▶ [Exercise]: In your answer, transcribe all of the data exactly.

Dataset content START

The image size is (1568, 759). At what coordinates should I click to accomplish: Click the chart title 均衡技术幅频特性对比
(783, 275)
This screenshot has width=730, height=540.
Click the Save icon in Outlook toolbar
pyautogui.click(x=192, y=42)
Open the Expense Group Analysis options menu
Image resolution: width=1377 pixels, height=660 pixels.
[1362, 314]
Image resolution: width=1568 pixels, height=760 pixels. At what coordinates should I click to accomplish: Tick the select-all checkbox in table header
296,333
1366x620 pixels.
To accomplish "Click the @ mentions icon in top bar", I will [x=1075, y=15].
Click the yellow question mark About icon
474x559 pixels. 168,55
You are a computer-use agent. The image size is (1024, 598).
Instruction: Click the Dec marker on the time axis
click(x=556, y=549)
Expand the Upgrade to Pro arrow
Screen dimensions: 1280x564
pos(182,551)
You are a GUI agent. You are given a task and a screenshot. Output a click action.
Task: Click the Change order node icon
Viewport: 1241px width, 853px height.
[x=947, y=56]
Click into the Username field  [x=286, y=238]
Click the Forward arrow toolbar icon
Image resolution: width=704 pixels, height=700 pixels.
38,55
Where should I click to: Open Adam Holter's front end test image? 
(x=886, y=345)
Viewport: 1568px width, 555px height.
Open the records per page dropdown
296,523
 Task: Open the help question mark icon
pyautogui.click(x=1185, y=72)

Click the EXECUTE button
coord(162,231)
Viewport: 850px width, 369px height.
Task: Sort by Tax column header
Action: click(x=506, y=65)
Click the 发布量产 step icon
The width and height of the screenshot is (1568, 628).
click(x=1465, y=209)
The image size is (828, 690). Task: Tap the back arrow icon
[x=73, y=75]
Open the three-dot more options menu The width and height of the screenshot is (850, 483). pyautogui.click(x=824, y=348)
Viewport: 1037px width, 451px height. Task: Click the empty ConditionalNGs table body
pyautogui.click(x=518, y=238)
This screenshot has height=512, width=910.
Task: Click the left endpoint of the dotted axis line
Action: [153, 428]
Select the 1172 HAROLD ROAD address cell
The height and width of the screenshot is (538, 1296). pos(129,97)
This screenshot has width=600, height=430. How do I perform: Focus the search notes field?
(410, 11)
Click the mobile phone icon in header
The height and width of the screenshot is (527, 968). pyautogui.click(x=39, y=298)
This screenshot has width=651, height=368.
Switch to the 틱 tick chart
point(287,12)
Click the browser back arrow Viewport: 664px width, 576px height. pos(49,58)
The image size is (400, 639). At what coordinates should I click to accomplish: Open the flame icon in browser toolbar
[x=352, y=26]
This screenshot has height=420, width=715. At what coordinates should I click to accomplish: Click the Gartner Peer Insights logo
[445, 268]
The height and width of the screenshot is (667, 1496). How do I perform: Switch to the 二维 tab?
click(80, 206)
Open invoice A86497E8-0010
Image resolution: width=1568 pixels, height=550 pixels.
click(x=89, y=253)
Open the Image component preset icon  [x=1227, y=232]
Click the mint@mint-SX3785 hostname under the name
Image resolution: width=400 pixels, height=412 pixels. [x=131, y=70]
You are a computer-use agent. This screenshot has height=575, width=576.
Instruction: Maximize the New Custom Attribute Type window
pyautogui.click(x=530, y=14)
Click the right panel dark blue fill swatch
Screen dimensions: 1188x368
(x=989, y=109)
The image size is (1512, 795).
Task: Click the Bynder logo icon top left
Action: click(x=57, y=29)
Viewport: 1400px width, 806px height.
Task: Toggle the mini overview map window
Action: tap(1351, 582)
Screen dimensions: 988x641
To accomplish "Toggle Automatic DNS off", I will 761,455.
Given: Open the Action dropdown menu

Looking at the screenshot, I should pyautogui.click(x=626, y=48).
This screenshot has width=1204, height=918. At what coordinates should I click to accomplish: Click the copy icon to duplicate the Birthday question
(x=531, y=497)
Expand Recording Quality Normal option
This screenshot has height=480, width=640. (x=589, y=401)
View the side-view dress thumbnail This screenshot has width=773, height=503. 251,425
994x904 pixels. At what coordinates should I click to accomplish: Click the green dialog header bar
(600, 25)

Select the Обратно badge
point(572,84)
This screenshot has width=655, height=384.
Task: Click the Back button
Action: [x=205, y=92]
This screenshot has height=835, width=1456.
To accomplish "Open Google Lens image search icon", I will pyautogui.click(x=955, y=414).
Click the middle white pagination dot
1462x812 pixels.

Dataset content END

▶ [Written solution]:
The image size is (1568, 759). At what coordinates should I click to accomplish: Click the chart title 均衡技术幅频特性对比
(783, 275)
This screenshot has width=730, height=540.
Click the Save icon in Outlook toolbar
pyautogui.click(x=192, y=42)
Open the Expense Group Analysis options menu
Image resolution: width=1377 pixels, height=660 pixels.
[1362, 314]
Image resolution: width=1568 pixels, height=760 pixels. At what coordinates should I click to accomplish: Tick the select-all checkbox in table header
296,333
1366x620 pixels.
To accomplish "Click the @ mentions icon in top bar", I will [x=1075, y=15].
Click the yellow question mark About icon
474x559 pixels. 168,55
You are a computer-use agent. The image size is (1024, 598).
Instruction: Click the Dec marker on the time axis
click(x=556, y=549)
Expand the Upgrade to Pro arrow
Screen dimensions: 1280x564
pos(182,551)
You are a GUI agent. You are given a task and a screenshot. Output a click action.
Task: Click the Change order node icon
Viewport: 1241px width, 853px height.
[x=947, y=56]
Click into the Username field  [x=286, y=238]
Click the Forward arrow toolbar icon
Image resolution: width=704 pixels, height=700 pixels.
38,55
Where should I click to: Open Adam Holter's front end test image? 
(x=886, y=345)
Viewport: 1568px width, 555px height.
Open the records per page dropdown
296,523
 Task: Open the help question mark icon
pyautogui.click(x=1185, y=72)

Click the EXECUTE button
coord(162,231)
Viewport: 850px width, 369px height.
Task: Sort by Tax column header
Action: click(x=506, y=65)
Click the 发布量产 step icon
The width and height of the screenshot is (1568, 628).
click(x=1465, y=209)
The image size is (828, 690). Task: Tap the back arrow icon
[x=73, y=75]
Open the three-dot more options menu The width and height of the screenshot is (850, 483). pyautogui.click(x=824, y=348)
Viewport: 1037px width, 451px height. Task: Click the empty ConditionalNGs table body
pyautogui.click(x=518, y=238)
This screenshot has height=512, width=910.
Task: Click the left endpoint of the dotted axis line
Action: [153, 428]
Select the 1172 HAROLD ROAD address cell
The height and width of the screenshot is (538, 1296). pos(129,97)
This screenshot has width=600, height=430. How do I perform: Focus the search notes field?
(410, 11)
Click the mobile phone icon in header
The height and width of the screenshot is (527, 968). pyautogui.click(x=39, y=298)
This screenshot has width=651, height=368.
Switch to the 틱 tick chart
point(287,12)
Click the browser back arrow Viewport: 664px width, 576px height. pos(49,58)
The image size is (400, 639). At what coordinates should I click to accomplish: Open the flame icon in browser toolbar
[x=352, y=26]
This screenshot has height=420, width=715. At what coordinates should I click to accomplish: Click the Gartner Peer Insights logo
[445, 268]
The height and width of the screenshot is (667, 1496). How do I perform: Switch to the 二维 tab?
click(80, 206)
Open invoice A86497E8-0010
Image resolution: width=1568 pixels, height=550 pixels.
click(x=89, y=253)
Open the Image component preset icon  [x=1227, y=232]
Click the mint@mint-SX3785 hostname under the name
Image resolution: width=400 pixels, height=412 pixels. [x=131, y=70]
You are a computer-use agent. This screenshot has height=575, width=576.
Instruction: Maximize the New Custom Attribute Type window
pyautogui.click(x=530, y=14)
Click the right panel dark blue fill swatch
Screen dimensions: 1188x368
(x=989, y=109)
The image size is (1512, 795).
Task: Click the Bynder logo icon top left
Action: click(x=57, y=29)
Viewport: 1400px width, 806px height.
Task: Toggle the mini overview map window
Action: tap(1351, 582)
Screen dimensions: 988x641
To accomplish "Toggle Automatic DNS off", I will 761,455.
Given: Open the Action dropdown menu

Looking at the screenshot, I should pyautogui.click(x=626, y=48).
This screenshot has width=1204, height=918. At what coordinates should I click to accomplish: Click the copy icon to duplicate the Birthday question
(x=531, y=497)
Expand Recording Quality Normal option
This screenshot has height=480, width=640. (x=589, y=401)
View the side-view dress thumbnail This screenshot has width=773, height=503. 251,425
994x904 pixels. At what coordinates should I click to accomplish: Click the green dialog header bar
(600, 25)

Select the Обратно badge
point(572,84)
This screenshot has width=655, height=384.
Task: Click the Back button
Action: [x=205, y=92]
This screenshot has height=835, width=1456.
To accomplish "Open Google Lens image search icon", I will pyautogui.click(x=955, y=414).
Click the middle white pagination dot
1462x812 pixels.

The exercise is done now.